--- Extracted data ---
------------------------------------------------

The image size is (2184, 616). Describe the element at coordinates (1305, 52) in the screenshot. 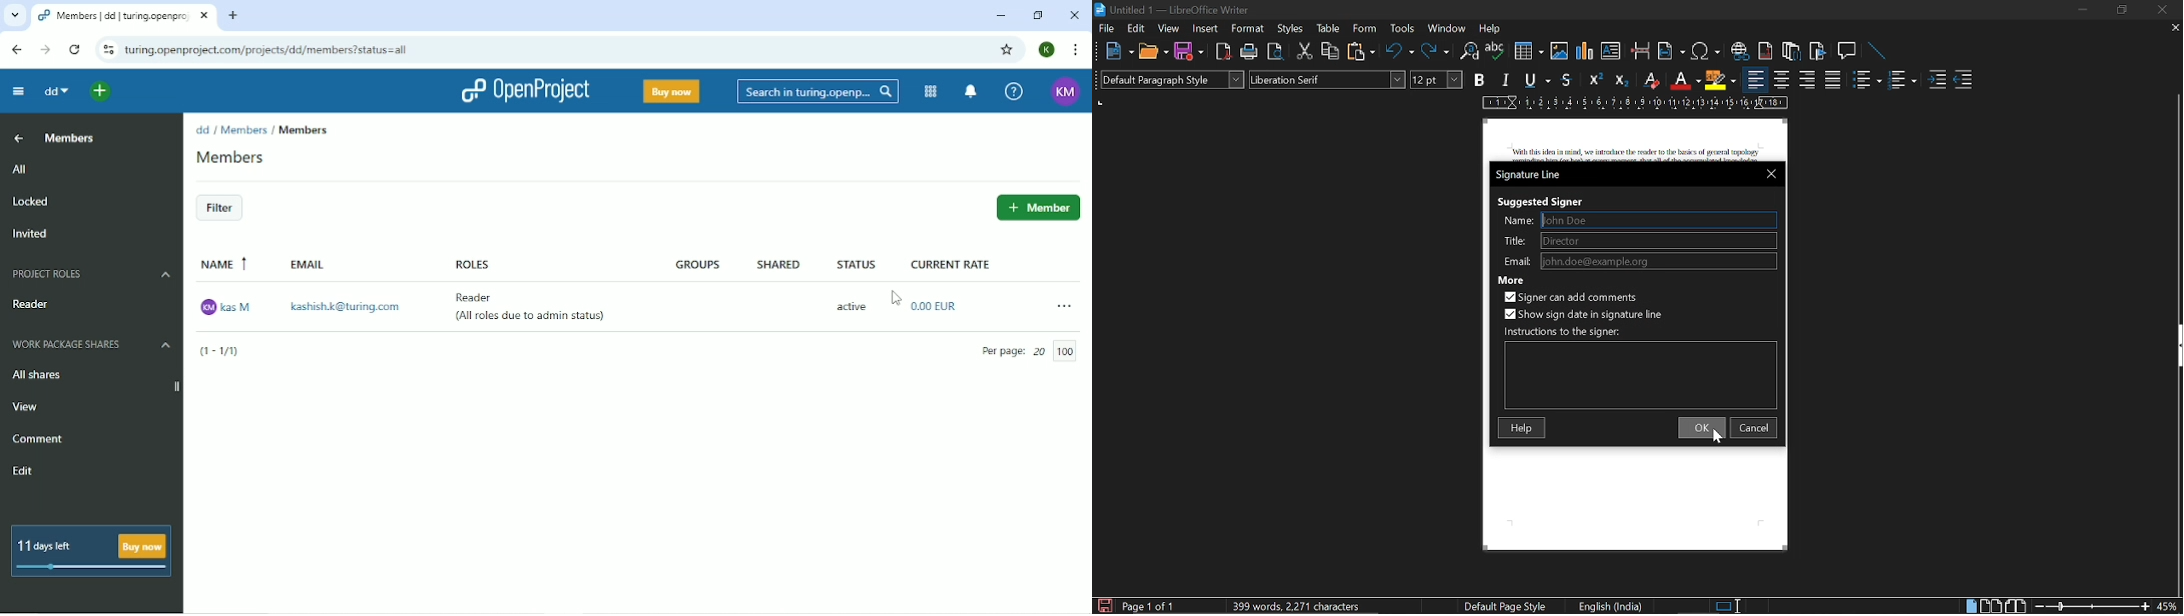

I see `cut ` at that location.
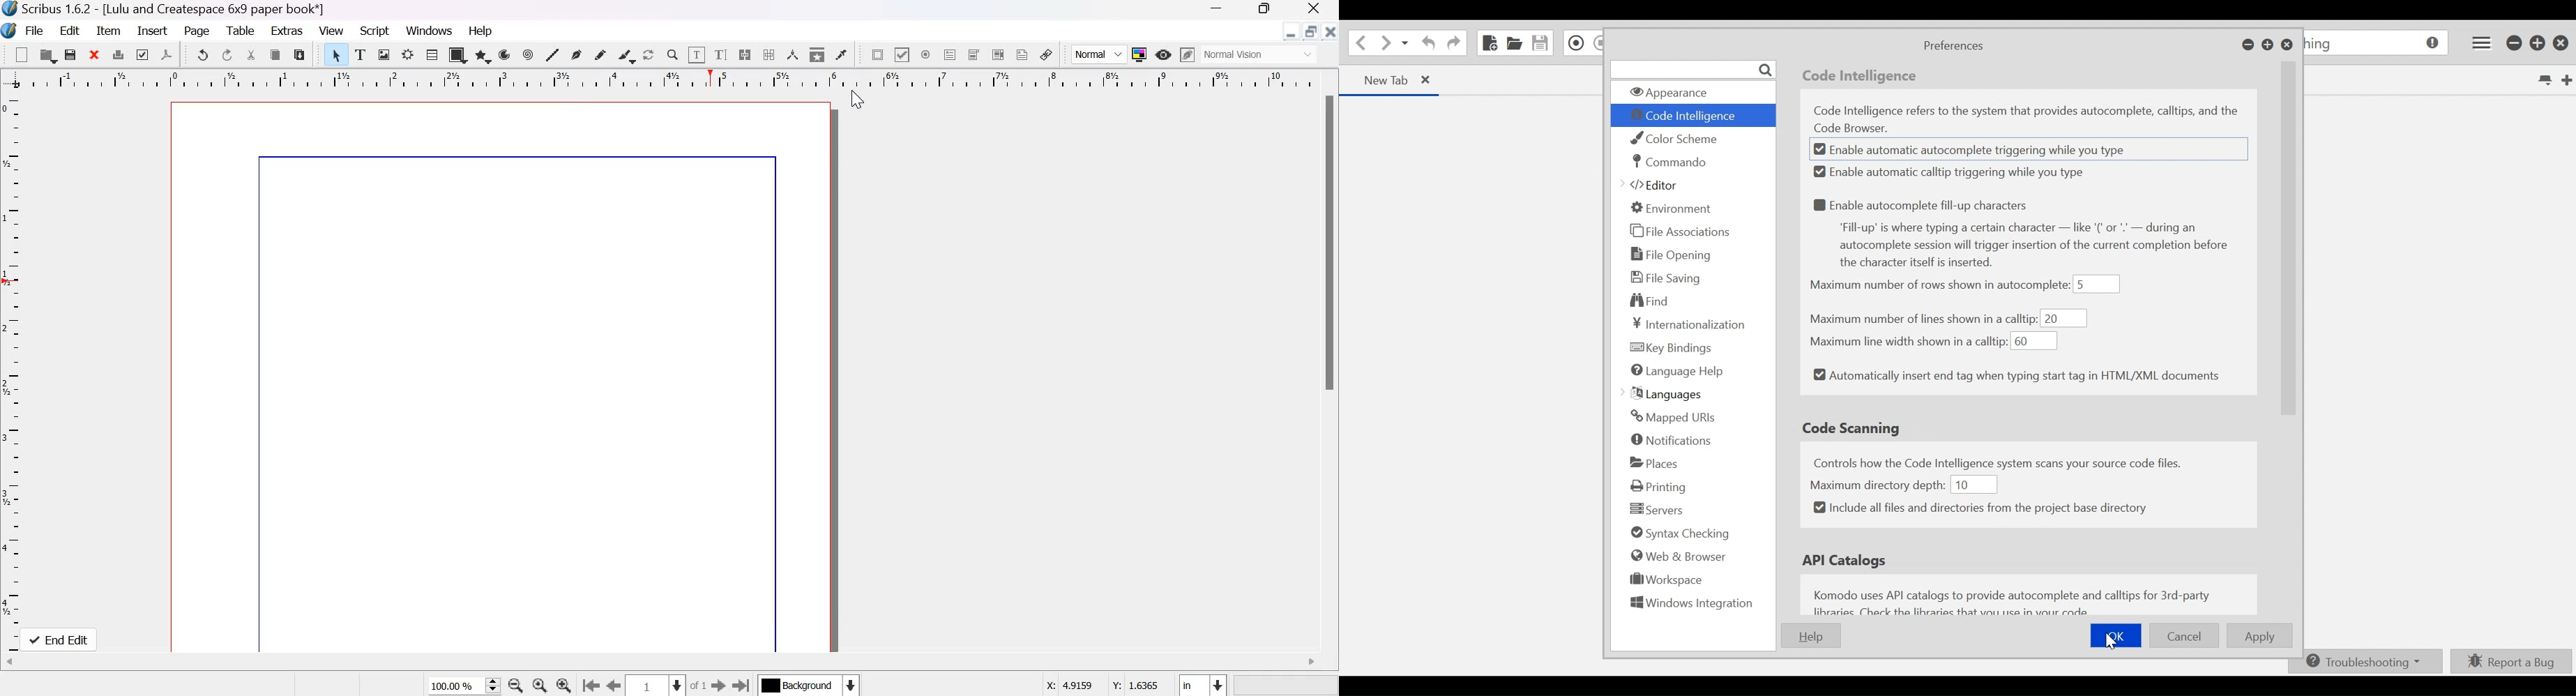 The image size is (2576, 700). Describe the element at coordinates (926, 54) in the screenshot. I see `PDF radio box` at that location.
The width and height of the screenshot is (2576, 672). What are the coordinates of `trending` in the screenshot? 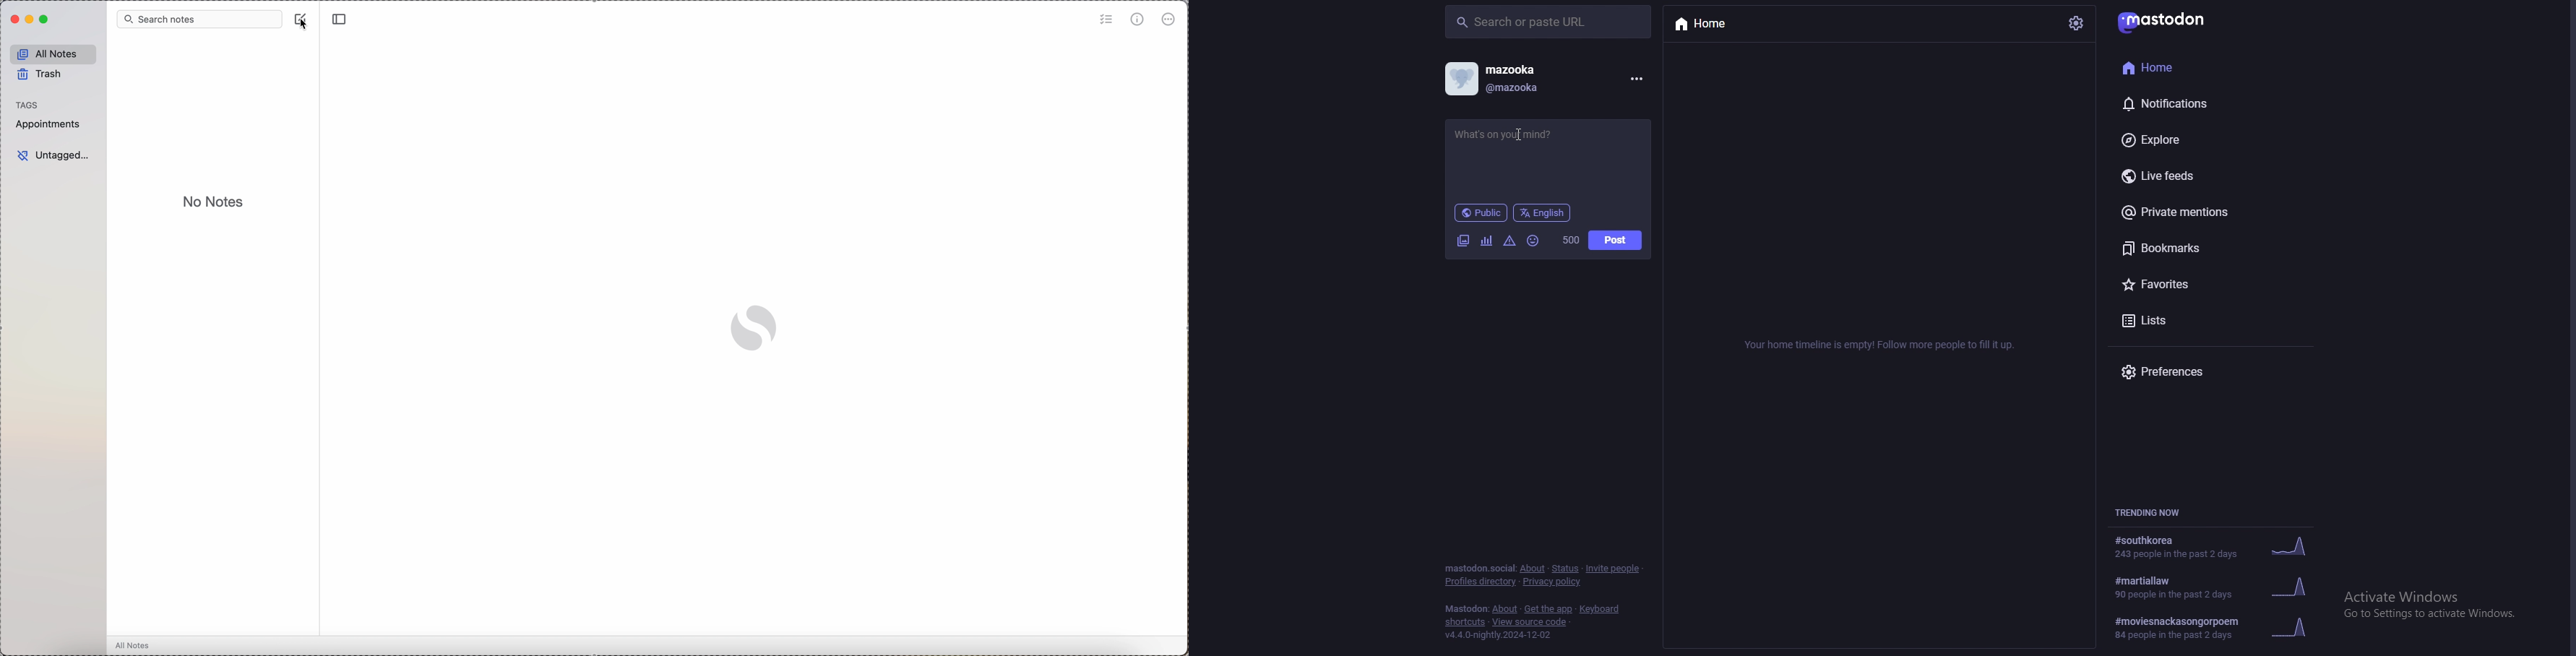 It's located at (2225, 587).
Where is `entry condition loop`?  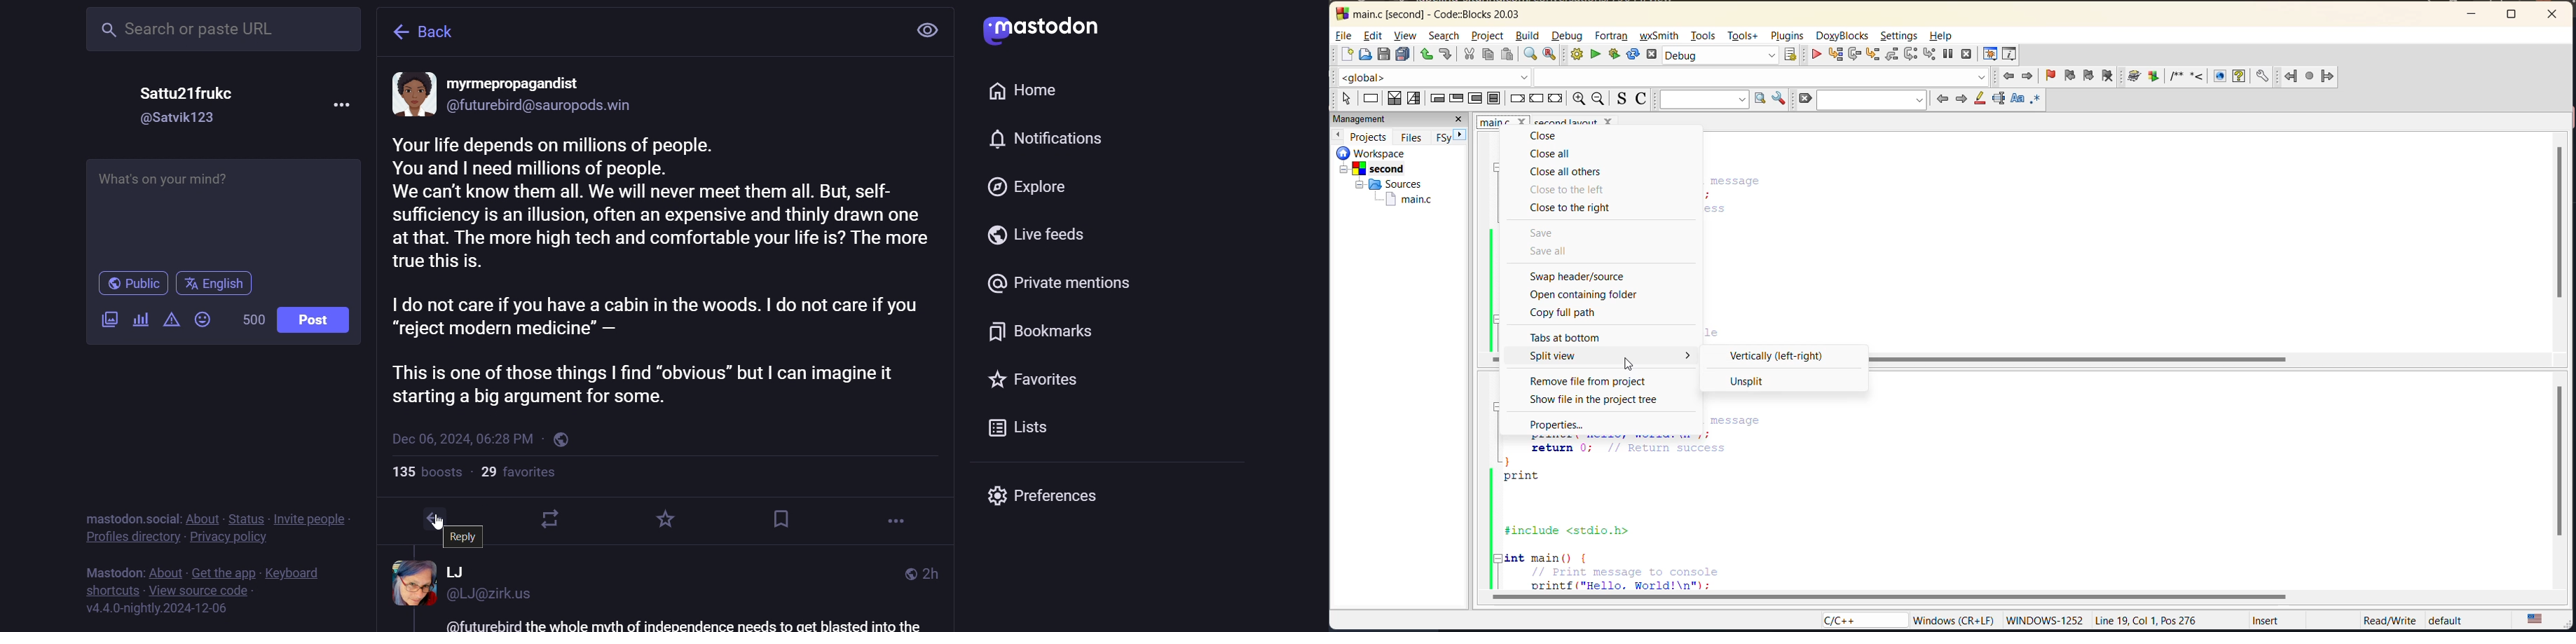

------------------------------------------------

--- Your goal ---
Please copy the listing above word for word, from its first line through the line that contains "The image size is (2576, 700).", and leave the pictures out of your answer.

--- Output of the task ---
The image size is (2184, 616). Describe the element at coordinates (1305, 52) in the screenshot. 

I see `cut ` at that location.
 The image size is (2576, 700). Describe the element at coordinates (926, 54) in the screenshot. I see `PDF radio box` at that location.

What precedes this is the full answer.